Desde a promulgação da lei, a LRF passou por oito governos diferentes (FHC 2, Lula 1, Lula 2, Dilma 1, Dilma 2, Temer, Bolsonaro e Lula 3) e por mudanças no regramento fiscal, incluindo o teto de gastos públicos, o orçamento de guerra da pandemia de covid-19 e agora o novo arcabouço fiscal. Nos Estados e municípios, porém, é a LRF que permanece como a referência para os gestores públicos.

A lei fixou o limite de despesas do poder público com funcionários: 50% da receita corrente líquida na União e 60% nos Estados e municípios. Na época da votação, 15 Estados estouravam o teto e não havia sequer dados sobre outras 10 unidades da federação.

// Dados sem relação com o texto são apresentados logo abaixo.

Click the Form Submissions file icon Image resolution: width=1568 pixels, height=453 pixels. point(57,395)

Em 2023, apenas dois ficaram acima do limite: Rio Grande do Norte e Minas Gerais, sem considerar os que descumpriram os limites individuais de cada Poder.

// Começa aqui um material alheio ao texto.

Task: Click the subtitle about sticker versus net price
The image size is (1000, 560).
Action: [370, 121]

A presidente da Associação da Auditoria de Controle Externo do Tribunal de Contas da União (TCU), Lucieni Pereira, aponta um problema na verificação dos gastos: cada vez mais governos locais vêm burlando a LRF por meio da contratação de serviços e terceirizados para realizar as atividades da administração pública, escapando dos limites. “O equilíbrio fiscal ainda não é um valor na sociedade”, diz.

Uma pesquisa da Confederação Nacional dos Municípios (CNM) identificou que 35,4% das prefeituras brasileiras contratavam organizações sociais para prestação de serviços em 2022. Desse universo, 40% dos municípios registravam apenas 10% desses gastos como despesas de pessoal e 42,3% não sabiam que parte correspondia a gastos com pessoal, evidenciando que a maioria dos valores não estava sendo registrada nos limites da LRF.

Para a auditora do TCU, o cenário de burla aos limites da Lei de Responsabilidade Fiscal se soma aos constantes resultados negativos das contas públicas nacionais, ao endividamento dos governos locais, com rodadas atrás de rodadas de refinanciamento por parte da União, e à queda dos investimentos públicos. “É uma tempestade perfeita sobre as finanças públicas, e ainda com o Judiciário com a visão de que a União tem de assumir todas as obrigações de Estados e municípios”, diz Lucieni.